* _TEXT BLOCK_
----------------
What role should evidence-based health policy play in the design of our system of health care financing? Before answering that, we need to decide what the goals are. Then we need to survey various policies that might achieve those goals. Finally we should look at the evidence as to how effective each of those policies might be. How are we doing?
Of course, the goals are most important. At PNHP we believe that everyone should have access to comprehensive health care that is of reasonable quality and is affordable – goals achievable only through the collective effort of government working with the public and private health care delivery system. Others believe that health care should be an individual responsibility thus they have a goal of minimizing the role of government. Obviously the selection of policies, whether evidence-based or not, would be quite different for these sharply divergent goals.
----------------
* _DATA BLOCK_

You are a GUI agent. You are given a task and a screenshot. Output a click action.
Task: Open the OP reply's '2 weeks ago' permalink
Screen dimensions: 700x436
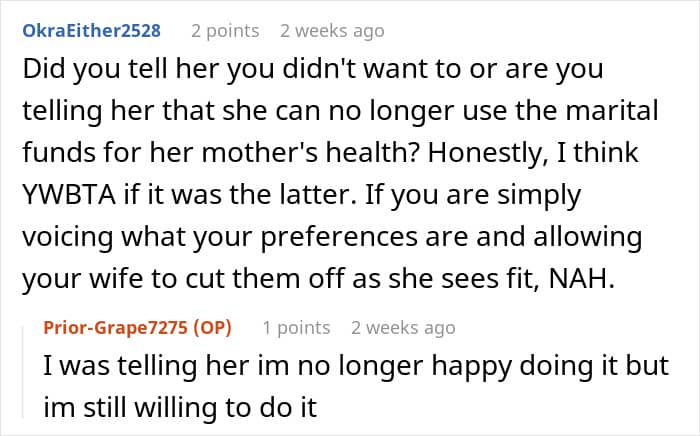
----------------
* _WORK TASK 1_
According to the health financing passage, what do those who treat health care as an individual responsibility want to minimize?
* _WORK TASK 2_
Print the health financing passage from "What role should" to "are we doing?".
* _WORK TASK 3_
Carry on the health financing passage from the point where it stops.

* _YOUR RESPONSE 1_
The role of government.

* _YOUR RESPONSE 2_
What role should evidence-based health policy play in the design of our system of health care financing? Before answering that, we need to decide what the goals are. Then we need to survey various policies that might achieve those goals. Finally we should look at the evidence as to how effective each of those policies might be. How are we doing?

* _YOUR RESPONSE 3_
When you have a system that is designed to cover absolutely everyone, what evidence-based studies do you need to be sure everyone really is covered? Silly question – you don’t need any studies, everyone is automatically covered. Accessible? Regional planning with appropriate allocation of resources – no policy studies, you just do it. Comprehensive? Simply cover appropriate care (which might be guided by evidence-based health care studies, but you don’t need evidence-based policy studies). Affordable? Fund the system using progressive tax policies – you do not need an evidence-based policy study to show that those who can afford it need to pay more than those who can’t.
A prime example of placing evidence-based policy before goals is the classic RAND Health Insurance Experiment. That study showed that requiring cost sharing payments when receiving health care reduced total spending on health care. Although it is conceded that cost sharing (deductibles, copayments, or coinsurance) does reduce the use of beneficial health care, little attention has been paid to that. Instead, the policy of cost sharing, especially high deductibles, has been used for the goal of reducing spending, while ignoring the goal of affordable access to health care. This demonstrates why the goals are so much more important. This tradeoff satisfies the supporters of individual responsibility in health care but fails for those who support health care for everyone.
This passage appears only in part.